More and more Indian students opt to go abroad to study, work

More and more Indian students opt to go abroad to study, work


There was a 17.8% increase in the number of Indian students going abroad for studies in 2015 with 350,000 students having enrolled themselves in foreign universities last year, said a recent report published on international student mobility.

According to a recent report, “Indian Students Mobility — Latest Trends from India and Globally: MMA (2016)”, nearly 85% of Indian student mobility is seen in five countries, viz., the US, UK, Australia, Canada and New Zealand. The US topped the list with 30% more students going there, followed by New Zealand, Australia and Canada. However, UK saw a drop of 7.24% in the number of Indian students opting to study there. Overall, an astounding 1,33,000 Indian students were enrolled in American universities in 2015 which accounted for 13.6% of the total US market.

Another boost seen from India’s trends is for undergraduate courses. In the US, Indian students’ number dropped half a percent in 2014 from the previous year. However, in 2015 the number increased by a massive 30.3% with 16,500 students enrolling themselves.

In the last six years Australia and UK lost 48,409 and 15,745 students, respectively, in incremental losses. On the other hand, countries which saw incremental gains in students during the period were Canada (41,435), USA (29,628) and New Zealand (11,841). Graduate numbers of Indian students went up by 39.3%. According to Naveen Chopra, chairman of the Chopras consultancy in Delhi, US remains the most popular destination for students seeking admissions abroad followed by Australia, Canada and the UK. Dr Syed Khan, former advisor USIEF, Delhi and founder of Branta LLC consultancy in Seattle, said, “A foreign degree is much more than just an academic qualification. There is a value addition that is there for sure. You have exposure to a global educational environment, international engagement opportunities. If you are accepted in a university of your choice and you can afford it, you should go for it.”However, a foreign degree doesn’t come cheap and according to UNESCO reports, one out of three Indians studying abroad are studying on loans.
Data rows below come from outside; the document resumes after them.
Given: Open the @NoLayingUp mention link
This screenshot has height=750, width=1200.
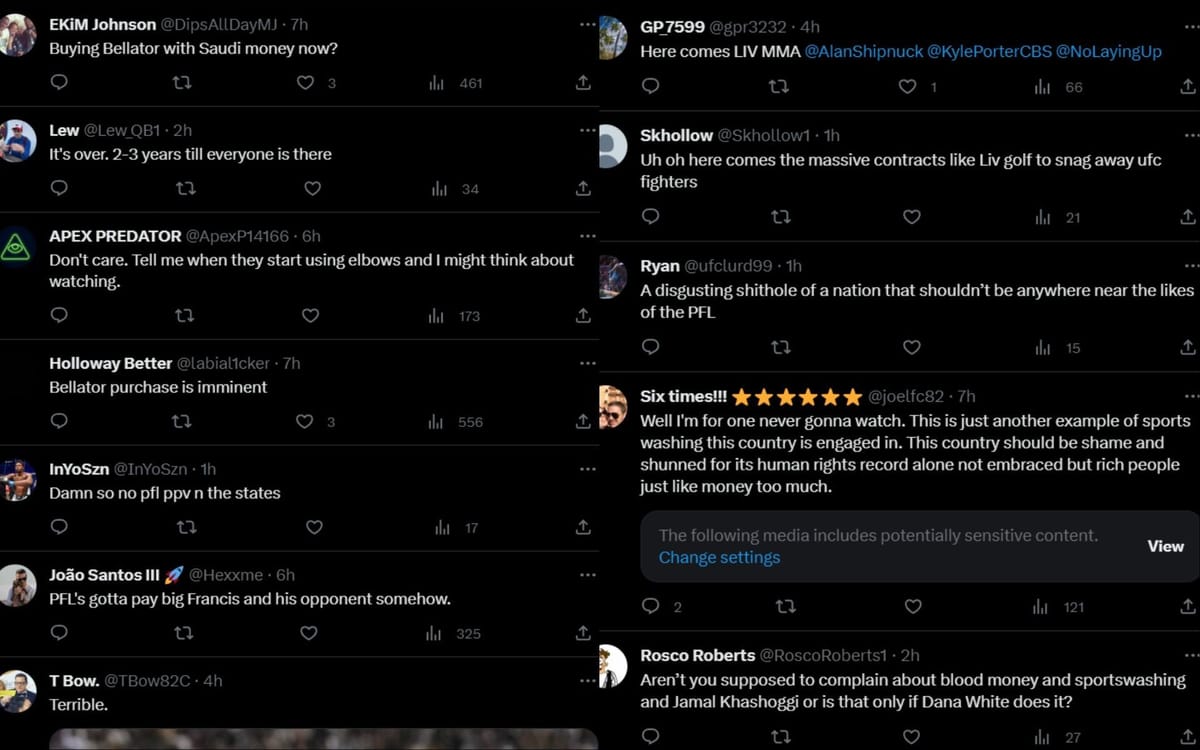Looking at the screenshot, I should 1109,52.
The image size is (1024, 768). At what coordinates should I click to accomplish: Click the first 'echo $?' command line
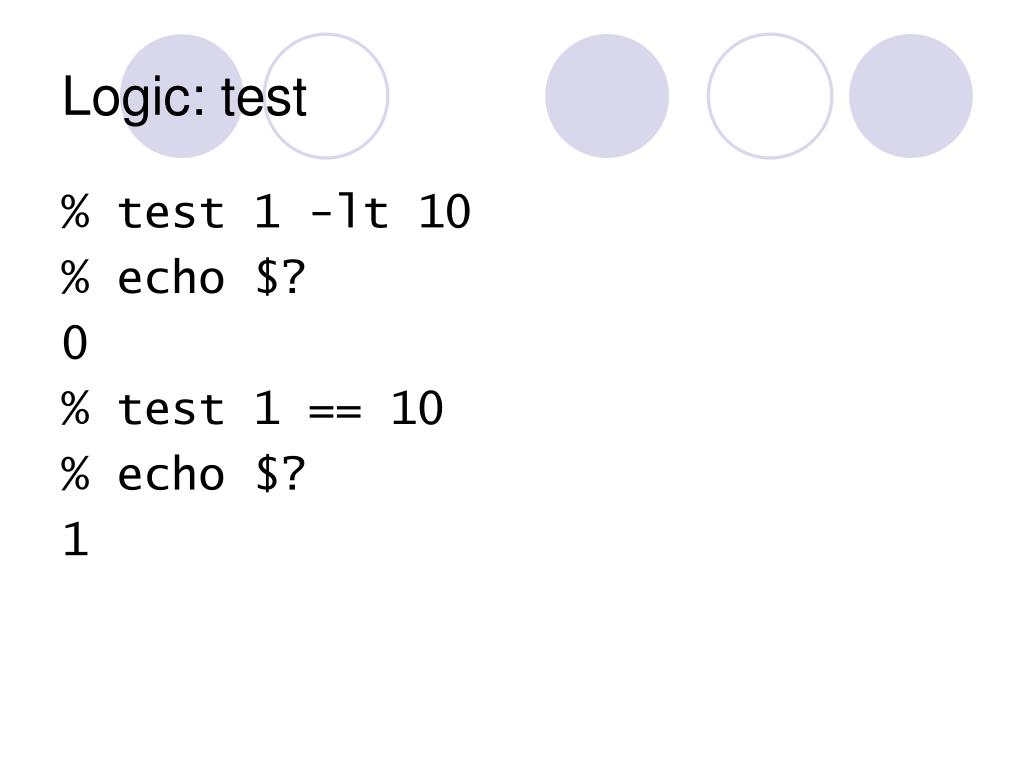[x=184, y=278]
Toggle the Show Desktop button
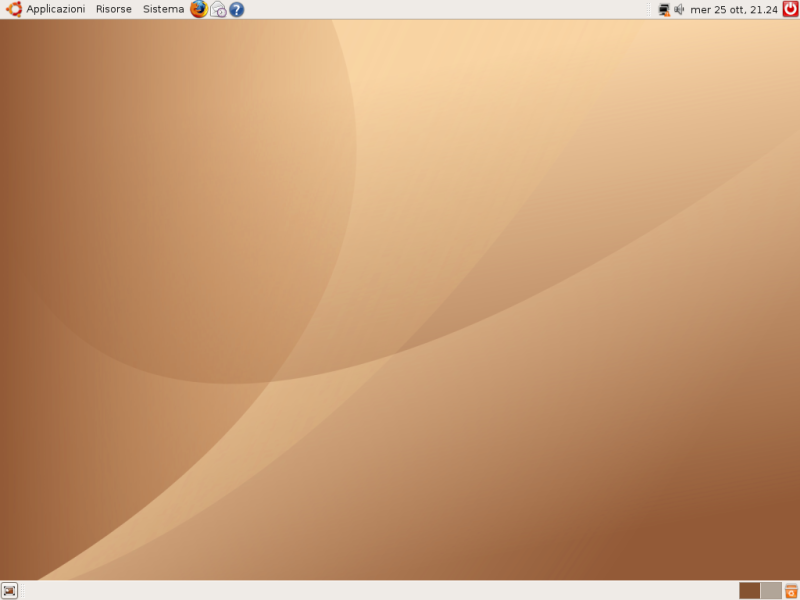Viewport: 800px width, 600px height. (10, 591)
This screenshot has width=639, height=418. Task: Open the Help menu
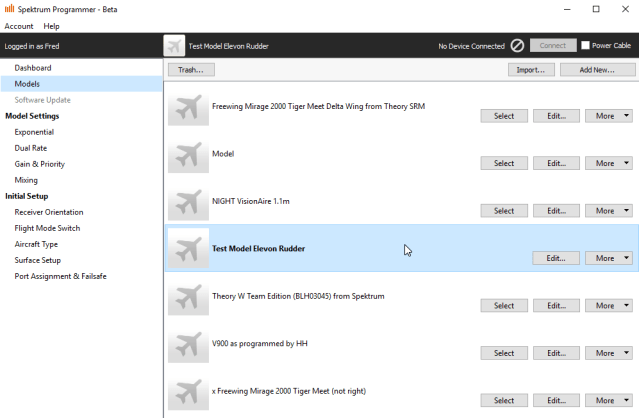(x=52, y=26)
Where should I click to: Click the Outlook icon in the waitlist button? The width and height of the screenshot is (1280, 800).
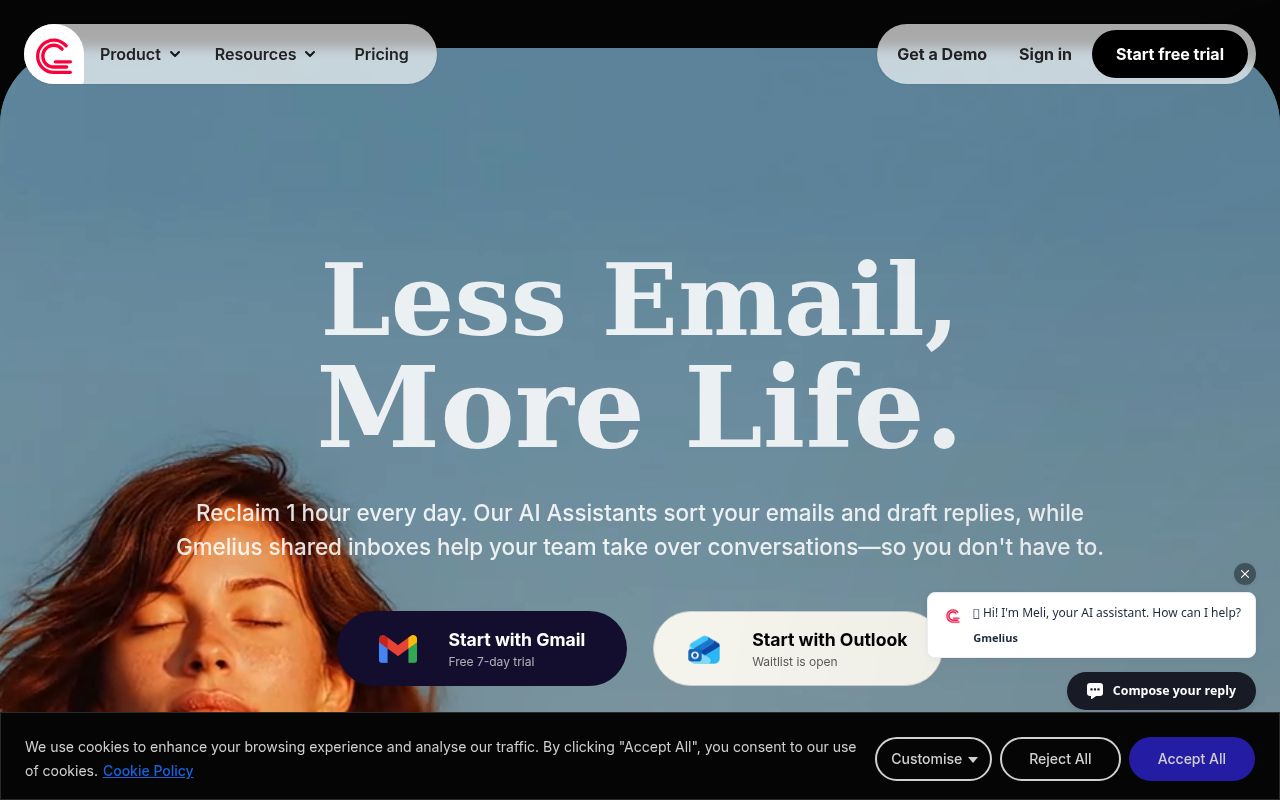704,650
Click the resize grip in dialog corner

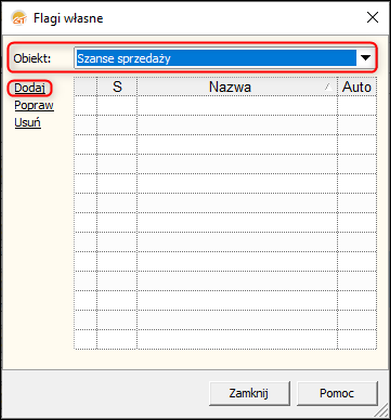coord(382,411)
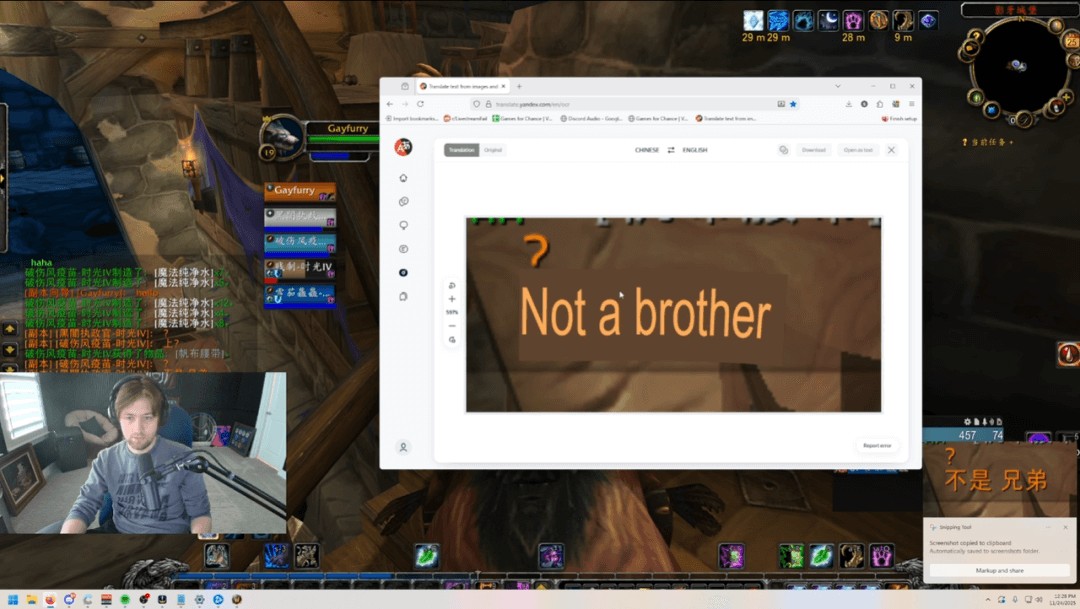Click the Download button

pos(813,150)
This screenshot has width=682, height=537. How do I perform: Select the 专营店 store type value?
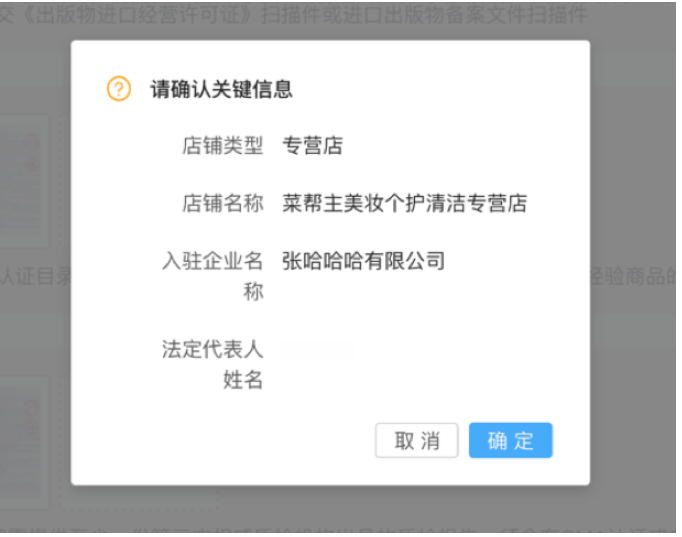coord(312,145)
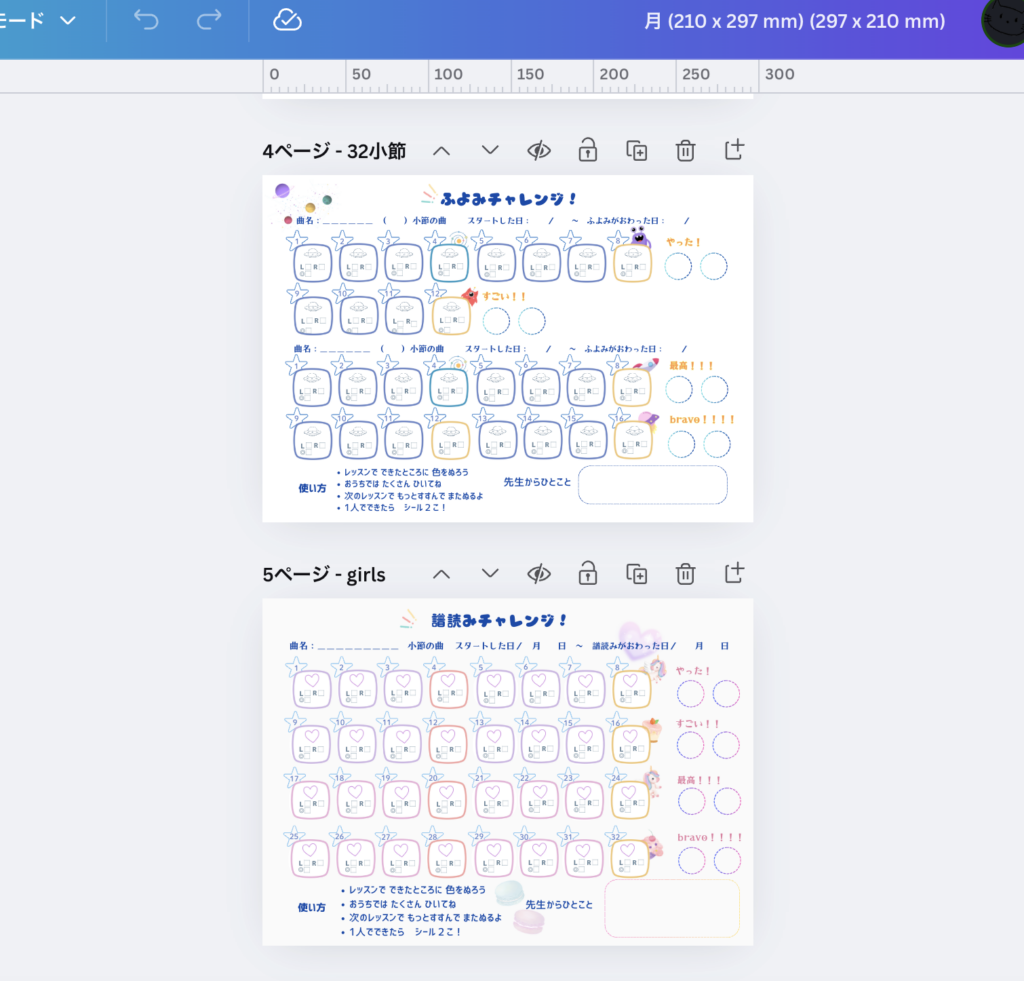Open the profile avatar in top corner
Screen dimensions: 1024x981
click(1002, 22)
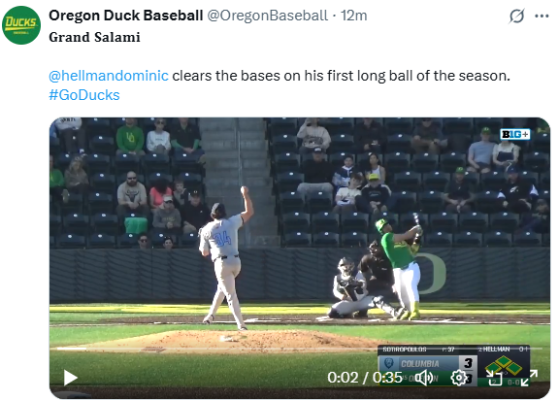The width and height of the screenshot is (559, 400).
Task: Click the BIG+ logo watermark on video
Action: click(x=515, y=134)
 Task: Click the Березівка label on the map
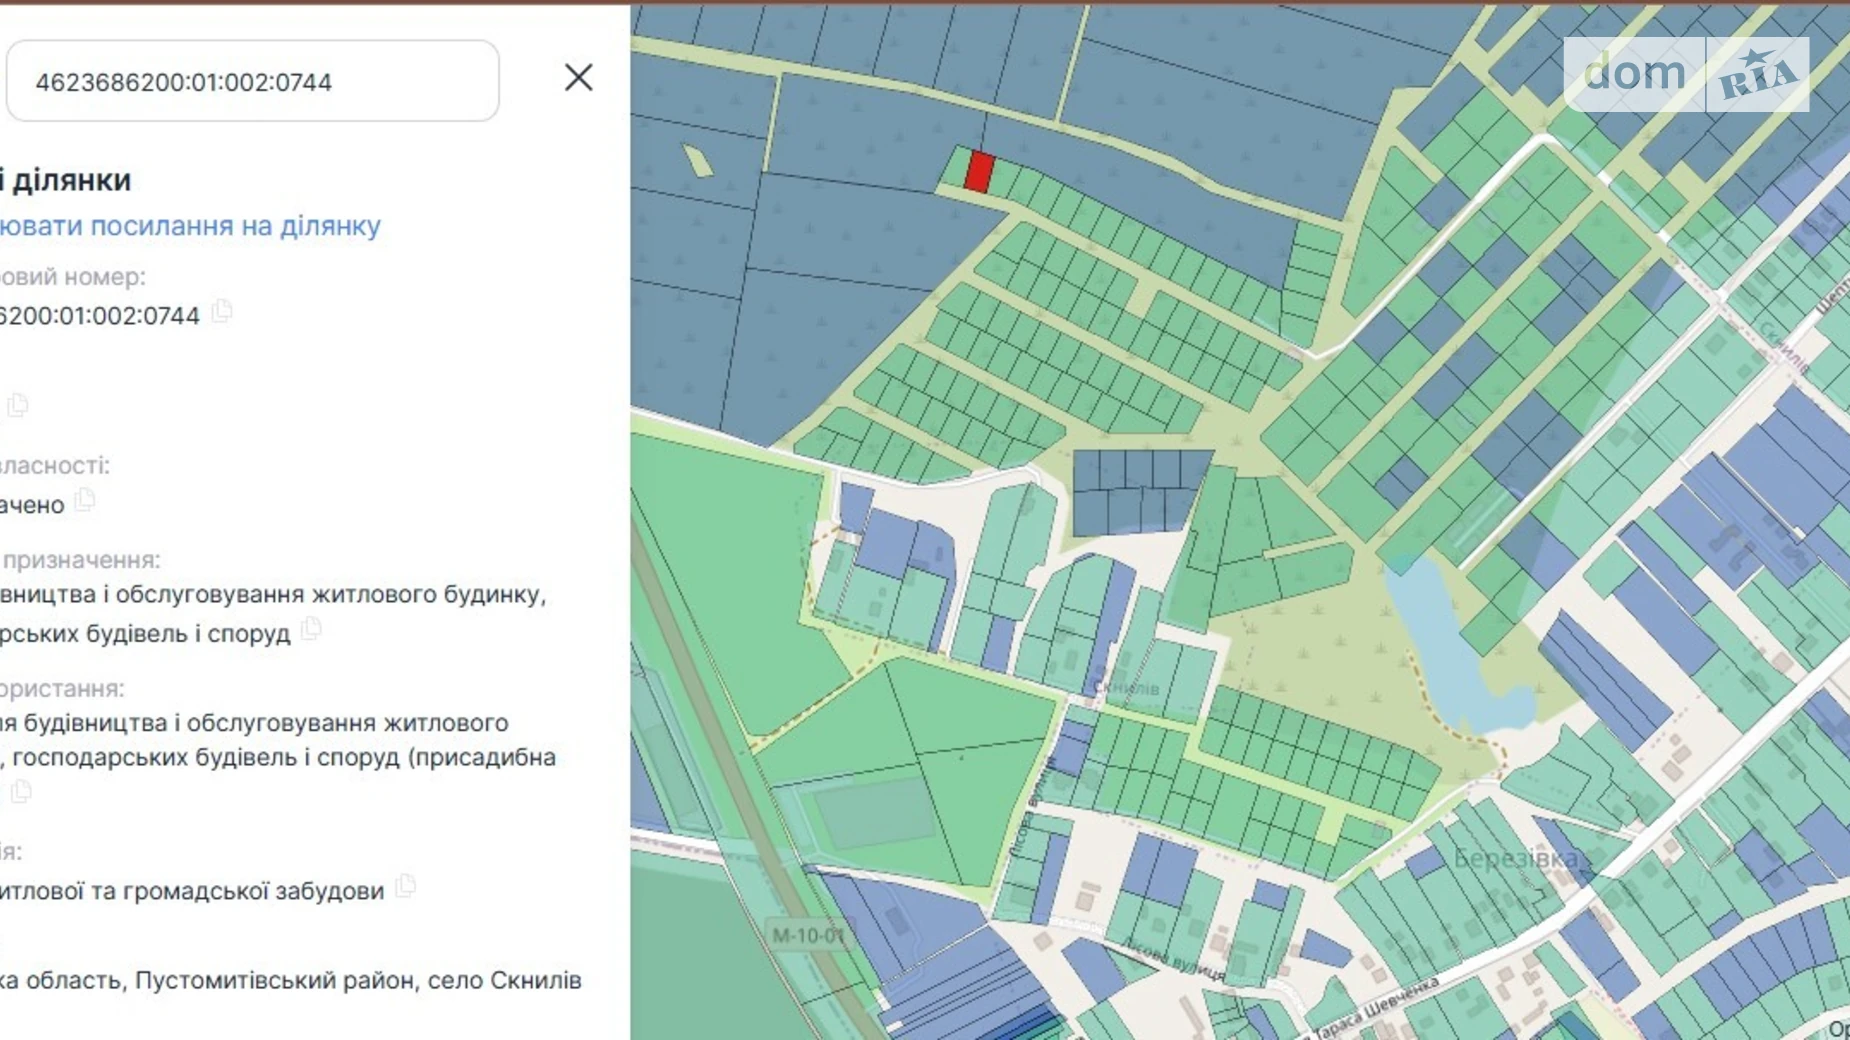pos(1515,858)
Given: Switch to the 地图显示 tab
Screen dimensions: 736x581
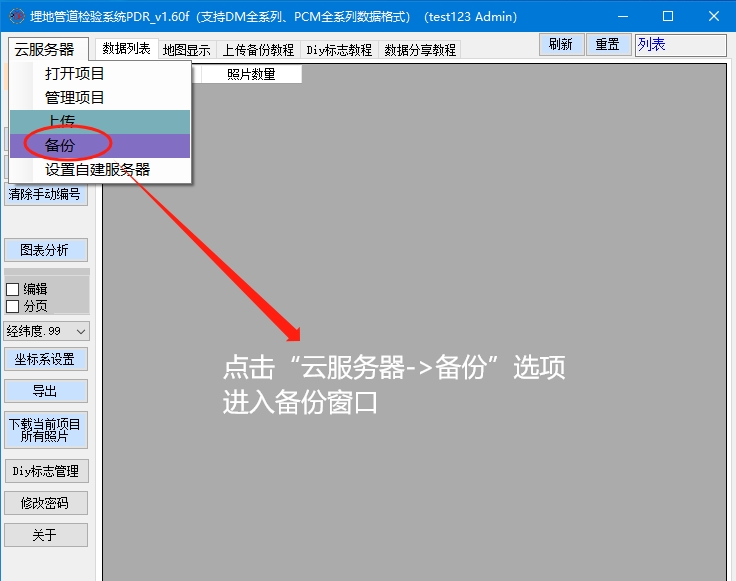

Students generally prefer to study sciences abroad in the hope of securing a job. According to Abhay Rana, North Dakota based engineer of Indian origin, “I found a program in an Indian university which had a two year study abroad period with the North Dakota based university. That helped me settle down here. I found an internship and that led to a job. It was not the usual process people go through, but it worked for me and was relatively cheaper.”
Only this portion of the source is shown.